O: Let’s talk about the future. Opower manages 40 percent of America’s residential energy data. What other applications can you imagine for that information?
NH: In the immediate term, our data scientists are doing a lot of work on algorithms to infer customers’ heating and cooling setpoints from smart meter data alone. Heaters and air conditioners use more energy than anything else in the home, and there’s a huge opportunity there to help people become more efficient and save a lot of money — without installing expensive devices.
When it comes to machine learning, we have a lot of other irons in the fire. We’re spending time on usage disaggregation: decomposing customer’s energy use from a single blob into it’s component end uses. We’re also investigating propensity modeling — using algorithms to better understand what actions utility customers are most and least likely to take in the future.
Looking further out, one data science application I can imagine is using Load Curve Archetypes to carefully reshape utilities’ entire load curves. In theory, a demand response program manager could identify a very large group of customers with different load archetypes — 50 percent of this type, 30 percent of this type, 20 percent of this type — motivate behavior change at a certain time, and, in aggregate, shift demand across their service territory.

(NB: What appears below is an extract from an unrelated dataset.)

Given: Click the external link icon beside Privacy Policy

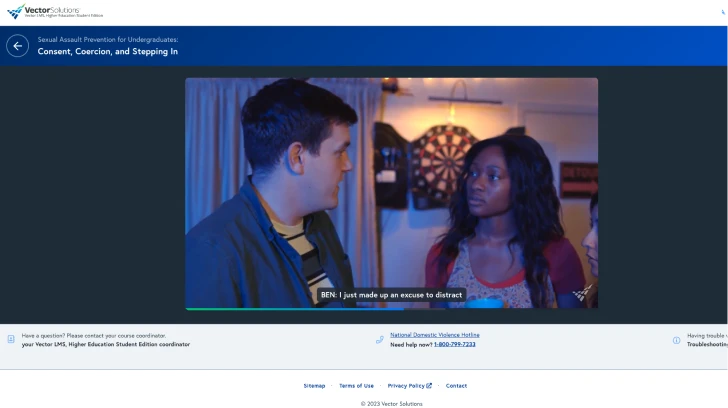Looking at the screenshot, I should 429,385.
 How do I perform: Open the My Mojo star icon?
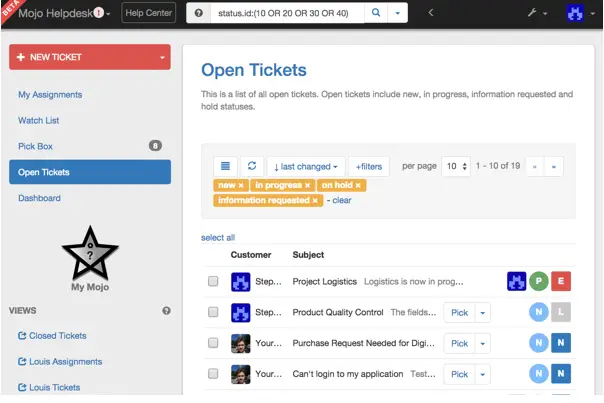pyautogui.click(x=90, y=254)
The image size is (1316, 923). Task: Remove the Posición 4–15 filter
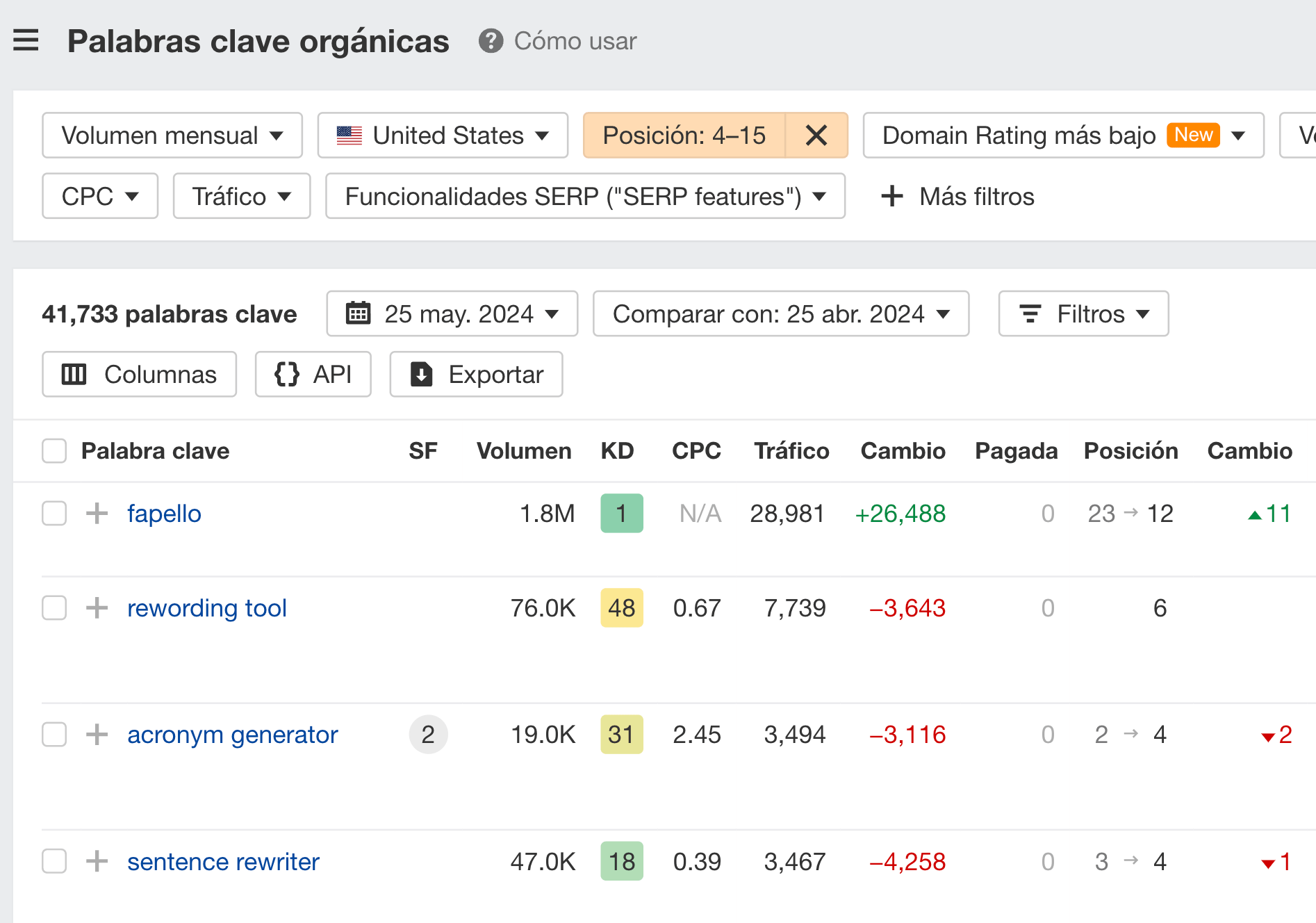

As the rise of renewables makes our energy supply more variable, that kind of approach could be extremely valuable.
O: Last question: outside the utility space, what data science projects are you most excited about?
NH: I think the notion of personalized medicine is really cool. I won’t pretend to know more than I actually do, but we’re all individualized machines, and all of us have unique genomes. A one-size-fits-all approach to medicine — which is what we have, particularly when it comes to prescriptions and procedures — doesn’t really make much sense. People process chemicals differently, so how we help them get well should happen differently, too.
O: The predictive aspect of it is interesting, too — the notion of propensity modeling, but for illness.
NH: And there’s a little bit of that already happening, right? Physicians make predictions about what will happen to you based on your family history. But they’re not doing it based on your genome, not just yet. That’s going to be big.